Hi I have a 29 gal with a marineland 280 and a cpr bak pak 2 , my ph is at 8.6 i would like to lower it to 8.2-8.4 how would i do this, I did a water change yesterday and it helped it go to 8.2 but today its risen back up to 8.6 any ideas why it jumped up?


----------



## Fat_Fender_40 (Sep 10, 2007)

check you gH and pH of the water your filling you tank with. If your gh is high, then buffering your pH lower will be difficult. If it's low, then lowering your pH won't be bad. You can buy over the counter pH reducers, but as I stated if you general hardness is high, you'll just be getting head aches.

If all else fails, you can buy purified water and starting during water changes with that and it will steadily fall.


Plus, what's in your tank? Some decor like rocks will raise your pH. If you have live plants, adding a C02 system can help lower it.


----------



## MattD (Apr 25, 2007)

What kind of water do you use? If it's tap water or anything other than RO, your salt mix may be having problems buffing it if there are chemical/parameter conflicts. I'd say do what Fat suggested and use RO water for your water changes from now on and you will notice the pH should stabilize. . . unless there are specific materials in your tank causing the destabilization - that's a whole different ballgame. It must be identified and removed/corrected to prevent further flux.

Good luck.


----------



## Fat_Fender_40 (Sep 10, 2007)

Sorry, too early in the morning. I didn't even realize it was the saltwater forum.


----------



## MattD (Apr 25, 2007)

I knew you thought it was fresh when I read your info on the rocks, live plants and the CO2 system, but your advice on using purified water is still good advice. :wink: :wink:


----------



## Jawang26 (Mar 12, 2008)

I have live rock in my system, does anyone know where i can buy RO water? or should i just buy salt water they sell from petco or something? Ive been using tap water with water purifier and salt ive noticed that when i do water changes the ph drops but being that my tank is about 5 -6 weeks old ive only done one, I will began doing them weekly after 8 weeks


----------



## MattD (Apr 25, 2007)

Hey.

There are some ways you can go about meeting your requirements for obtaining your water.

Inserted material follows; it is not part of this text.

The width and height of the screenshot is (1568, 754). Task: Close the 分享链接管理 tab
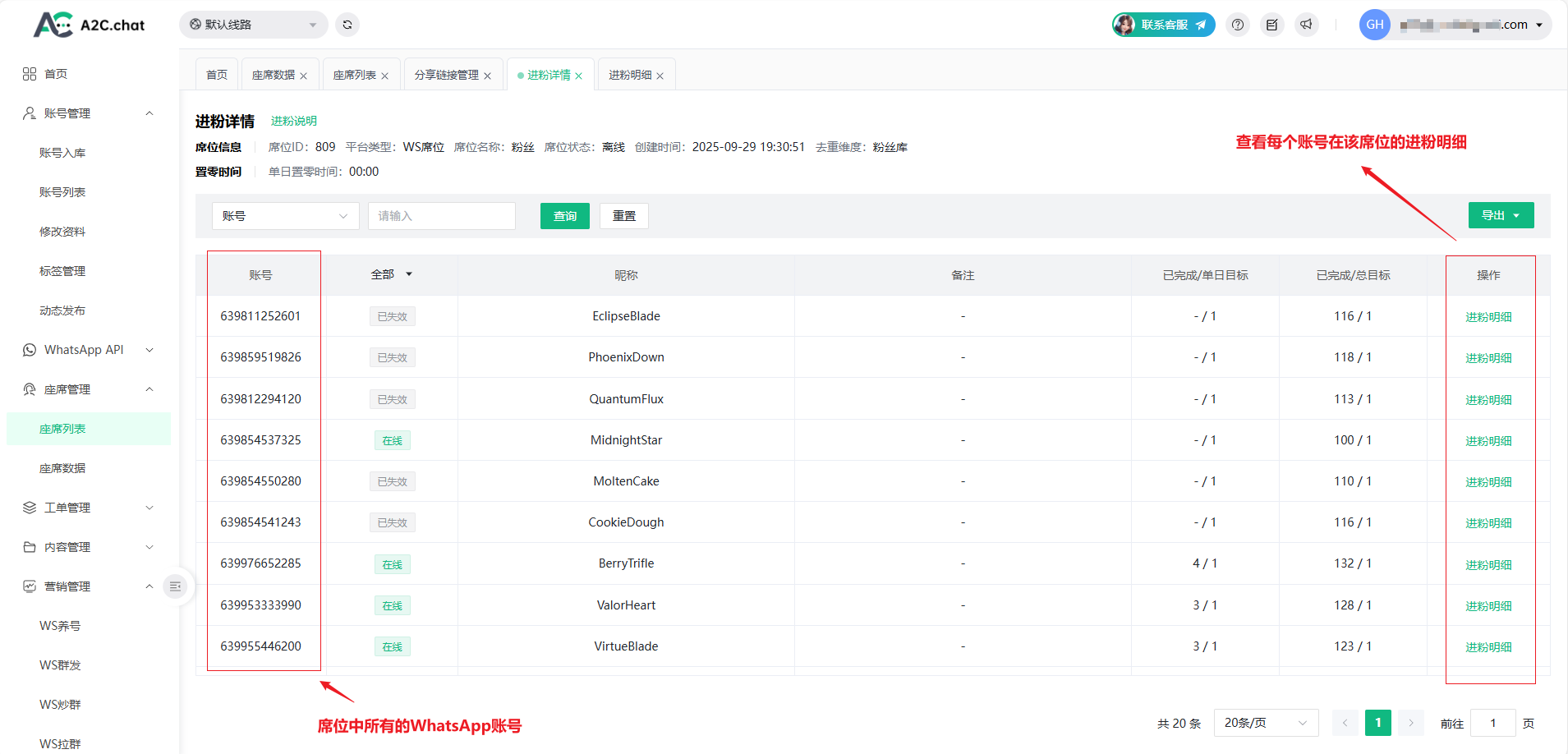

Your grocery store should sell RO water. This is usually one of the more common ways to get it. Depending on how much you need, this option may get costly, so you could save money by . . .

. . . purchasing an RO unit for your house. It's initially expensive, but will save you money over time. 

Or you can buy pre-mixed salt water from your local fish store. I'd suggest testing their water first, just to be sure it is healthy.

Good luck. 8)


----------